Meeting a [future] wife’s expectations

Thai men can enter a monastery at any stage in their life. However, doing so before marriage is often seen as a sign that a man will be a devoted and thoughtful husband, able to guide his wife on the right path. Some women may even not consent to marry a man who has not ordained, with those who have spent time as a monk is considered ‘ripe’.

Traditionally, parents in Thailand play a big part in choosing spouses for their children. It is not uncommon for a woman’s family to look unfavourably upon a suitor who has not spent time in a monastery. For them, displaying a willingness to live a simple life and learn more about the Buddhist faith can say much about a man’s character.

“I never thought that having a lot of free time and having a simple slow life would be such a life-changing moment,” says Joe, who spent two weeks in a monastery (though wishes it was longer).

Doing it for love?

Many men face challenges during their time as monks, showing that the monastic life can be a character-building experience as well as a spiritual one.

Passter found it difficult to wake up before 5am to collect food from people, alongside the firm dietary restrictions (he was only able to eat at 7am and 11am, though drinks were permitted throughout the afternoon). Joe similarly found the lifestyle change quite dramatic, finding it challenging to “suddenly have to act like a monk.” He felt like he needed to try and act as though he fitted in and was at ease with this quick change in lifestyle.

Regarding potential wives, Passter believes that “women maybe don’t care” about monkhood, and Joe feels that (while he’s not sure what women think), it’s probably not so much of a consideration in modern times. He believes that a “stable job and bank account are so much more important,” hinting that as the years go by, Thai society is slowly moving away from placing faith at the centre of romantic endeavours.

Monks at an ordination

Making celibacy easier

While showing your devotion is one aspect to taking the cloth, there are other, more practical reasons that come into play.

Buddhist monks are required to be celibate with a strong prohibition on touching women. In Thai society this is generally interpreted as an all-out ban of any physical contact between a monk and a woman. When couples are married, it can be difficult to remove tender feelings and temptations, and treating a wife as one would treat any other layperson, with no feelings of attachment, can be incredibly difficult for both parties – which is why it tends to be best if the man ordains before he ties the knot.

A large gathering of Thai monks

Becoming a model ciziten

Becoming a monk is often seen a rite of passage in Thai society, with many holding those who have ordained in higher esteem. Taking the cloth ensures that a man gains the respect of a prospective wife’s family, and can make the difference between his acceptance into family and community circles.
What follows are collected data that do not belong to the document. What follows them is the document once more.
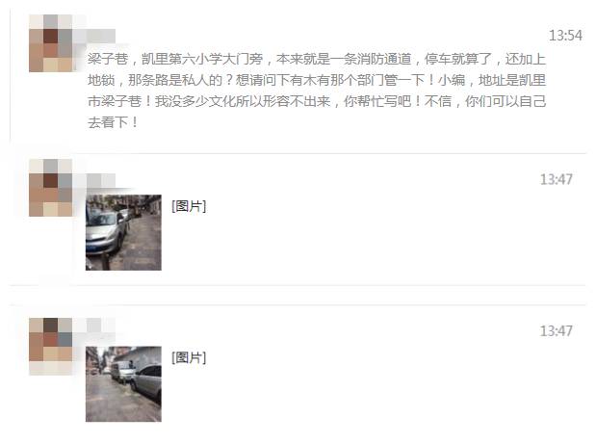Click the blurred sender name of the middle message
Image resolution: width=596 pixels, height=444 pixels.
(101, 180)
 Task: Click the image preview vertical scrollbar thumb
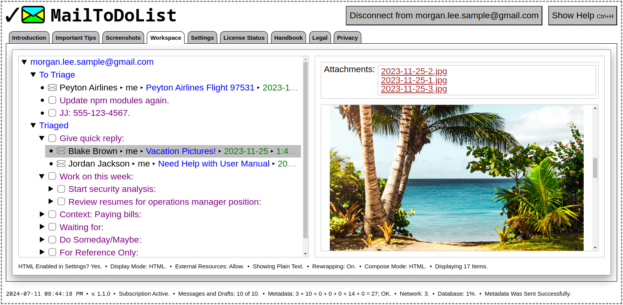(x=595, y=168)
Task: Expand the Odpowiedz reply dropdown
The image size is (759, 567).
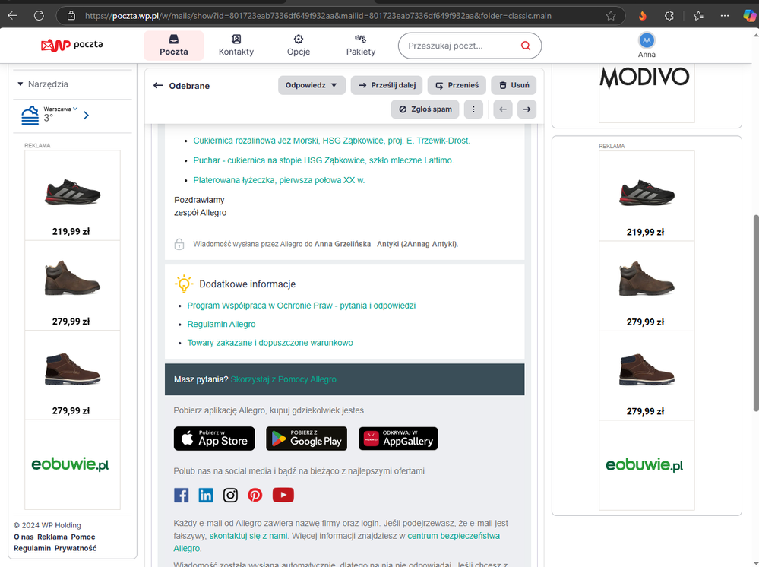Action: (x=334, y=85)
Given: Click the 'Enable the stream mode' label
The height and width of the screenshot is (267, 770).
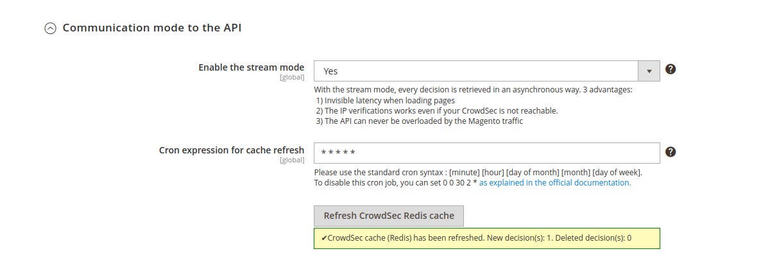Looking at the screenshot, I should pyautogui.click(x=251, y=67).
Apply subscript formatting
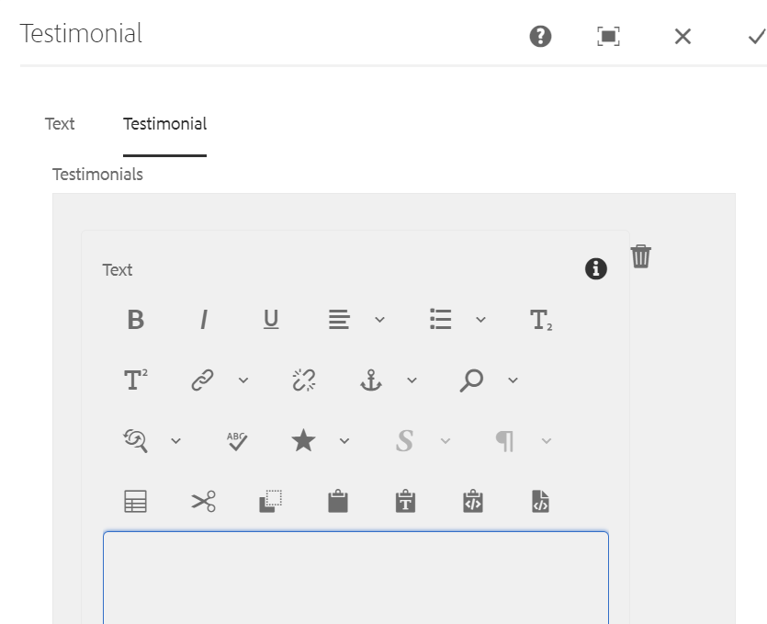This screenshot has height=624, width=767. (541, 320)
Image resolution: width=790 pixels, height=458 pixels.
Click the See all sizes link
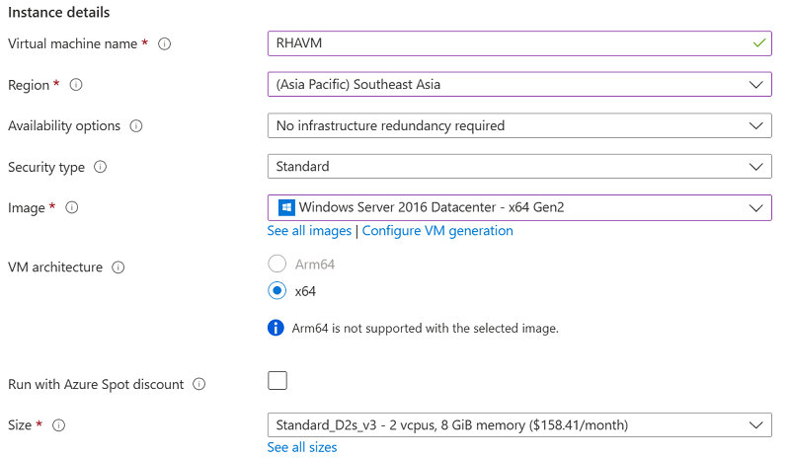click(x=302, y=447)
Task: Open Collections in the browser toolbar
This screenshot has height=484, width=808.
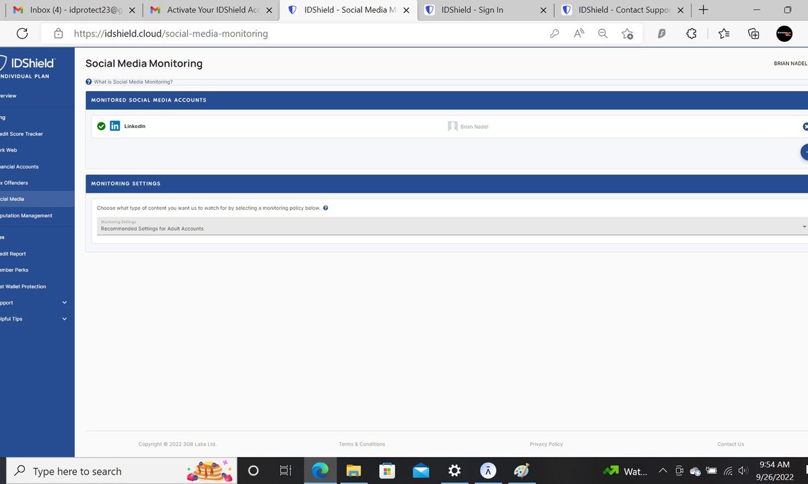Action: [x=753, y=33]
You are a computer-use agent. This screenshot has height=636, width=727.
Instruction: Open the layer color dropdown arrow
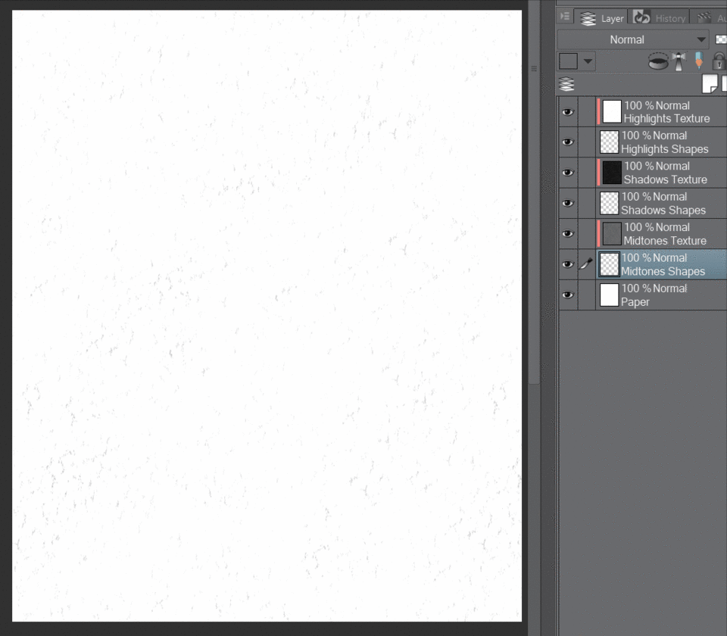pyautogui.click(x=588, y=61)
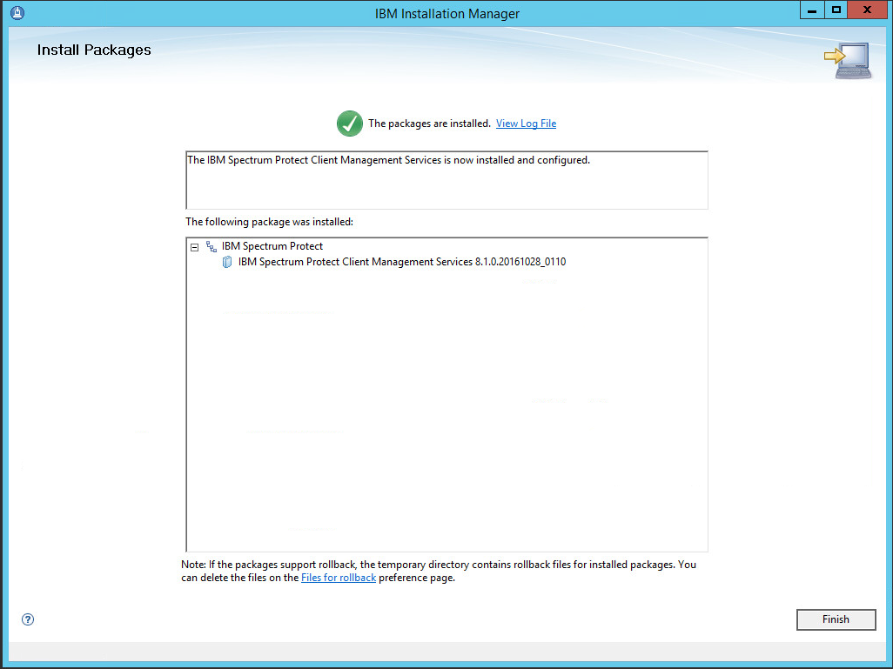Image resolution: width=893 pixels, height=669 pixels.
Task: Click the help question mark icon
Action: tap(28, 619)
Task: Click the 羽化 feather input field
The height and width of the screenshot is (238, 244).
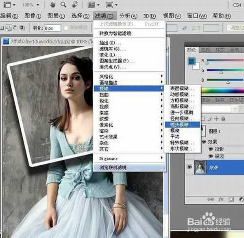Action: coord(52,28)
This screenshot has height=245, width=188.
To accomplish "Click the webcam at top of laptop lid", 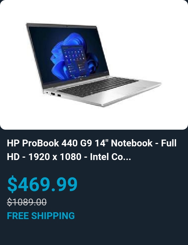I will (x=67, y=26).
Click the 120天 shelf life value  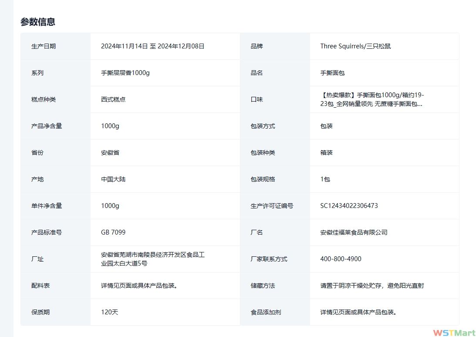(x=110, y=312)
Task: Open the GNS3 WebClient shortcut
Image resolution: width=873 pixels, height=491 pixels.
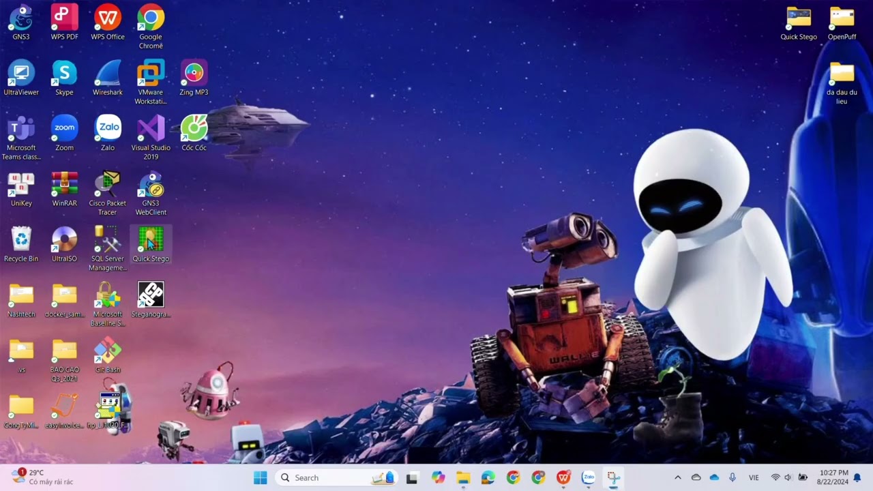Action: pos(151,186)

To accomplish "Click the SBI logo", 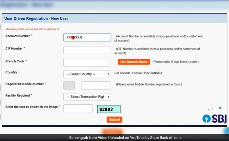I will pos(214,118).

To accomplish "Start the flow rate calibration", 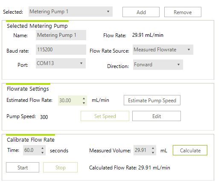I will [x=23, y=167].
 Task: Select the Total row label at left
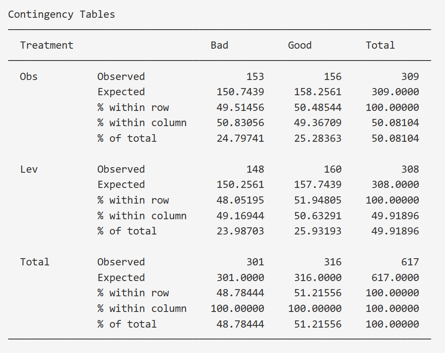pos(35,262)
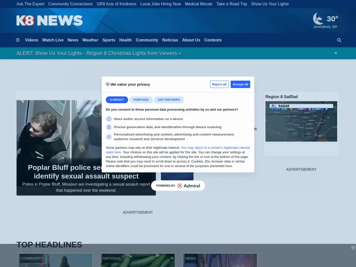Open the Weather menu item
Screen dimensions: 356x267
point(90,40)
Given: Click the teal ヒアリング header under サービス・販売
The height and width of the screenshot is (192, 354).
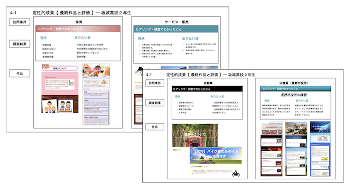Looking at the screenshot, I should tap(176, 29).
“Thais think it will make you important,” says Passter, who deems ordination a “cultural thing” he observes people taking very seriously.

Joe, an older Thai, says he felt like a tradition he “should do,” at the time deeply curious about what it would be like.

Thai society expects a layman to lead a noble and peaceful existence, thought to be only truly achievable having spent time as a monk. However, the experience is also beneficial to those who want to rise up society’s ladder. Villages in Thailand often have a village leader, a man known as the poo yai who helps to maintain peace among neighbours, inform the community of important events, and maintains hierarchy. Often, a man cannot become a village leader unless he has previously ordained as a monk. It is an essential criterion for undertaking leadership roles within communities.

Two young monks in Thailand

Showing gratitude to family

Today, young men sometimes enter the monastery through a sense of obligation, largely to please their parents. Ordination bestows great merit on the family and helps improve their karmic consequences. For many, is the ultimate act of filial piety: demonstrating obedience, respect, gratitude, and devotion to the people who raised him.

Men may also become monks to honour relatives who have passed away, with a belief that spirits can be given extra merit. Noom, who is a practicing Buddhist (yet has never ordained for various personal reasons), believes that his family was disappointed by his choice.

Some sections of Thai society believe that marriage decreases the amount of merit received by a man’s parents. When other strong connections form in his life, merit may pass to the wife instead of the parents, thus diluting the good luck that can reach them. Ordaining before before marriage ensures that a man gives his family the respect he wants them to have.